■ Prompt
Within the listing below, the lines to output run from the one containing "The width and height of the screenshot is (275, 488)." through the one containing "Open the 10 条/页 page size dropdown"; copy them exactly and nothing else.

■ Excerpted data
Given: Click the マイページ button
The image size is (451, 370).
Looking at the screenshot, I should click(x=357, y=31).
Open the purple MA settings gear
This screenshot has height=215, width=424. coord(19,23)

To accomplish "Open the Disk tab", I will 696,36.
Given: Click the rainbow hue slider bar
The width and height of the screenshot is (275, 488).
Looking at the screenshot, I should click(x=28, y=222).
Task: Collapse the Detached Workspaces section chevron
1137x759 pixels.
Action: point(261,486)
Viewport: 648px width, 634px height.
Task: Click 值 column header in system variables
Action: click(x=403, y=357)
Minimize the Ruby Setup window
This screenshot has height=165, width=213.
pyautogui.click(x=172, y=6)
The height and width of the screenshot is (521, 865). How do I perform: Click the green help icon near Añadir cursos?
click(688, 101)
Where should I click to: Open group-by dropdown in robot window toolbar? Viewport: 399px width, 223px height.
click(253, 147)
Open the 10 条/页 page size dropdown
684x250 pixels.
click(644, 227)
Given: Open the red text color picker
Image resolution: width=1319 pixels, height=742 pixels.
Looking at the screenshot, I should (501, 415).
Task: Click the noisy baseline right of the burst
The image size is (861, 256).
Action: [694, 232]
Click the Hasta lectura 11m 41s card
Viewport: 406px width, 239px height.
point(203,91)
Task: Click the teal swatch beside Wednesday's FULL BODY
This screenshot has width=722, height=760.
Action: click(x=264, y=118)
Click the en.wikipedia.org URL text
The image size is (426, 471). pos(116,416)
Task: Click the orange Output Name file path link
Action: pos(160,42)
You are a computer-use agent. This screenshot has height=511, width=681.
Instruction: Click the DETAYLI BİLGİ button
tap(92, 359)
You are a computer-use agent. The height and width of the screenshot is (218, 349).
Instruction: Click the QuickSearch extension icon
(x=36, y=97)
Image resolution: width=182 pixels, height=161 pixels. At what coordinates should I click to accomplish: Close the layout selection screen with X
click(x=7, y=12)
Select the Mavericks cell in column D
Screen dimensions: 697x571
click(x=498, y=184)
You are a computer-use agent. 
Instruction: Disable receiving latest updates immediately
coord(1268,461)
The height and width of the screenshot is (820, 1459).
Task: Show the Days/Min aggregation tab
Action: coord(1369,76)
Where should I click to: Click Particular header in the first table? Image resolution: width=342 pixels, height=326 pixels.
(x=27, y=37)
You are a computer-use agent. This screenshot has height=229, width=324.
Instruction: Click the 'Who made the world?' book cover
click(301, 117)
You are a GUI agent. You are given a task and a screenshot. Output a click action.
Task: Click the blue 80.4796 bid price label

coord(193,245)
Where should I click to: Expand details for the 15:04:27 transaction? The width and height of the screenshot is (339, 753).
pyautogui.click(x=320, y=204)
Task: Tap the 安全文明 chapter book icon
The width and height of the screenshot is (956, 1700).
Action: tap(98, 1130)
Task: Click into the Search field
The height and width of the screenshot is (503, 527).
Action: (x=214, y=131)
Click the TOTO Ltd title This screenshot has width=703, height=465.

■ Response box
The width and height of the screenshot is (275, 488).
Looking at the screenshot, I should click(x=28, y=222).
Task: Collapse the Detached Workspaces section chevron
1137x759 pixels.
Action: point(261,486)
Viewport: 648px width, 634px height.
Task: Click 值 column header in system variables
Action: click(x=403, y=357)
Minimize the Ruby Setup window
This screenshot has height=165, width=213.
pyautogui.click(x=172, y=6)
The height and width of the screenshot is (521, 865). How do I perform: Click the green help icon near Añadir cursos?
click(688, 101)
Where should I click to: Open group-by dropdown in robot window toolbar? Viewport: 399px width, 223px height.
click(253, 147)
Open the 10 条/页 page size dropdown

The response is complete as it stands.